О Жорже Румянцеве крайне субьективно

***
Я не отношусь к своим стихам серьезно. Вообще в последнее время найдено универсальное слово для определения большинства зарифмованных строк - тексты. Вот и свои тексты я пишу скорее для тренировки. Так сказать работаю над стилистикой. Помогает. Филолог и редактор, как никак.
Впрочем, как профессиональный читатель, не много нахожу поэзии и у остальных современников. Недавно узнал, что в одном из писательских союзов 120 поэтов - только в нашей области. Значит в двух - их как минимум 240. И у всех книжки, без них то не принимают. Умножьте это на все субъекты федерации, да еще прибавьте Питер и Москву. Плюс Инет. Короче получится, что каждый пятый - поэт. На стихире зарегистрировано 52 с гаком тысячи авторов.
Средний уровень мастерства в последние годы очень вырос. Но как-то язык не поворачивается называть всех поэтами. Интересных строк много, интересных стихов - раз-два и обчелся.
(Может быть некоторым так и делать - выбирать отдельные строки из своих вирш и печатать, ну зачем же одаривать нас всем и сразу: не заслужили мы этого).

****
Впрочем, я о Жоржике. Жорж - артис. В самом прямом смысле. Эго выгнали из театрального училища где-то в провинции, и он поехал покорять Москву. Там он женился, но из-за говнистого характера карьеры трубадура не сделал. И начал писать стихи. Даже на пару с одним из друзей издал книжку.
А еще по пьяной лавочке попал в драку, где ему перебили позвоночник.
Года два назад он вернулся в наш славный город. Со следами столичного лоска, шумный, жизнерадостный, с безжизненно болтающейся правой рукой (главы из Мураками про однорукого поэта я ему зачитывал). А еще с полной уверенностью в том, что он один из лучших московских поэтов.
По-московски я к нему и относился. Изображал из себя сноба и его поэзию игнорировал. Тем более Жорж пил безбожно, все больше с малолетками. Был небрит, вонюч и навязчив (впрочем, такой он и поныне, приобрел ко всему еще и синюшную рожу профессионального алкоголика). 

***
Первые его стихотворение, которое врезалось мне в память, немного вываливалось из всего, что я слышал раньше. Носило оно и черты некоей попсовости, но это, пожалуй, слишком грубо:

Лету прощается все…

Небо дарило то дождь, то фекалии птиц.
Лету прощается все даже медвытрезвитель,
Суетность улиц всех-всех европейских столиц,
Лезущий в душу кретин, но уже долгожитель.
Лету прощается все, запах пота и зной,
Теплое пиво и пошлость бульварной газеты,
Лужа, в которую вляпался правой ногой,
Наглость сопливого больно уж легкоатлета.
Лету прощается все, кривоногость и плешь,
Перипетии с беззубой хозяйкой квартиры,
Дилетантизм и колор доморощенных гейш,
И глубина промежуточной черной мортиры.
Лету прощается все, скоротечность любви,
Рой паразитов и даже в Урале пираньи.
Так что не будем единого бога гневить,
Лето ликует…
                Тебе, навязав ликованье.
____________________
▶ Задание: Отредактируйте отрывок о Жорже Румянцеве: перепишите всё начиная со слов «По-московски я к» и вплоть до слов «рожу профессионального алкоголика).», поставив «эстета» вместо «сноба».

▶ Исходные данные:
____________________
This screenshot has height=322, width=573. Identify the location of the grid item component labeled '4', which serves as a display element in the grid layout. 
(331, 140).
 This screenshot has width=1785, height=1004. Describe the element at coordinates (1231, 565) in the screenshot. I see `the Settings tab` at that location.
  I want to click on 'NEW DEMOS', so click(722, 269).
____________________
▶ Результат:
По-московски я к нему и относился. Изображал из себя эстета и его поэзию игнорировал. Тем более Жорж пил безбожно, все больше с малолетками. Был небрит, вонюч и навязчив (впрочем, такой он и поныне, приобрел ко всему еще и синюшную рожу профессионального алкоголика).